12. The plea of the appellant for enquiry into facts leading to issue of certificate has also been rejected on the ground that no special circumstances has been made out by the appellant to go behind the certificate (Ex.PW 2/4).
13. The learned single Judge had also rightly rejected the plea of the appellant that in view of the immunity available under Diplomatic Relation (Vienna Convention) Act, 1972, the suit against the appellant was not maintainable as the appellant is a head of the mission of Syrian Arab Republic and enjoy immunity from civil administrative jurisdiction in terms of Article 31 of the Schedule. No such plea was raised in the pleadings and was raised by the appellant during the course of final arguments before the learned single Judge.

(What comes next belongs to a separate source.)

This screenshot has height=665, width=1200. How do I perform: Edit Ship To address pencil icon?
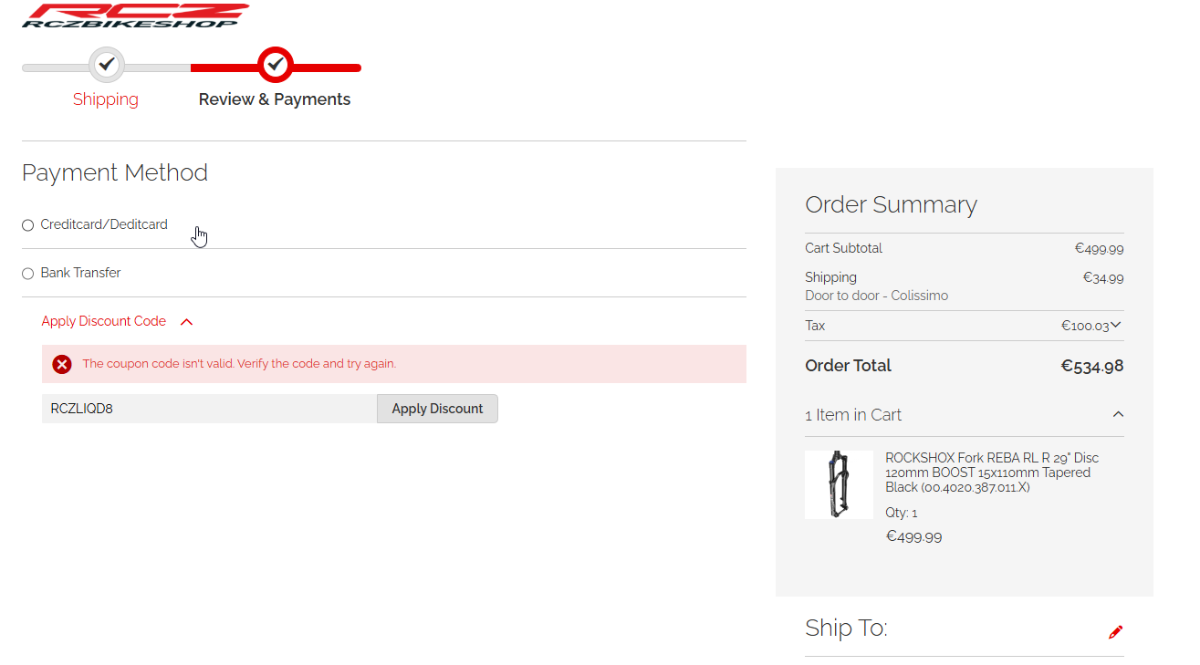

14. The argument regarding the Diplomatic immunity will not come to the aid of the appellant in the present case as was canvassed by Mr.Wadhwani. By no stretch of imagination, it can be said that a representative of Sovereign State who has taken on rent an accommodation from a private individual or a citizen of this country cannot take back his premises so let out either in case of termination of tenancy or in case of bona fide need of such private individual/person. No immunity, much less Diplomatic immunity, is available to the Chief of the Mission or any other person working in the Mission in the matter which are purely in domain of landlord-tenant relationship. In the instant case especially after their categorical representation to the Ministry that they will vacate the premises. Inviolability of the premises, of which reference has been made by Mr.Wadhwani, is in relation to the act of the receiving State. Under the Diplomatic Relations (Vienna Convention) Act,1972 there is a sanctity of the premises of that State. Inviolability is in relation to search and seizure and arrest and not in relation to such act by a foreign mission or its head in relation to matters pertaining to this kind of dispute where sanction has also been granted to sue by the Central Government. In Mirza Ali Akbar Kashani Vs.United Arab Republic & Anorther, (Supra), the Supreme Court laid down as under :-
"The effort of the provision of Section 86(1) appears to be that it makes a statutory provision covering a field which would otherwise be covered by the doctrine of immunity under International Law. It is not disputed that every sovereign State is competent to make its own laws in relation to the right and liabilities of foreign State to be sued within its own municipal courts. Just as an independent sovereign State may statutorily provide for its own rights and liabilities to sue and be sued, so can it provide for the right and liabilities of foreign States to sue and be sued in its municipal courts. That being so, it would be legitimate to hold that the effect S.86(1) is to be modify to a certain extent the doctrine of immunity recognised by international Law. The section provides that foreign states can be sued within the municipal Courts of India with the consent of Central Government and when such consent is granted as required by S.86(1), it would not be open to a foreign State to rely on doctrine of immunity under international Law, because the municipal Courts in India would be bound by the statutory provisions, such as those contained in the Code of Civil Procedure. In substance, S.86(1) is not merely procedural; it is the sense a counter-part S.84 Whereas S.84 confers a right on a foreign State to sue, S.86(1) in substance imposes a liability on foreign state to be sued."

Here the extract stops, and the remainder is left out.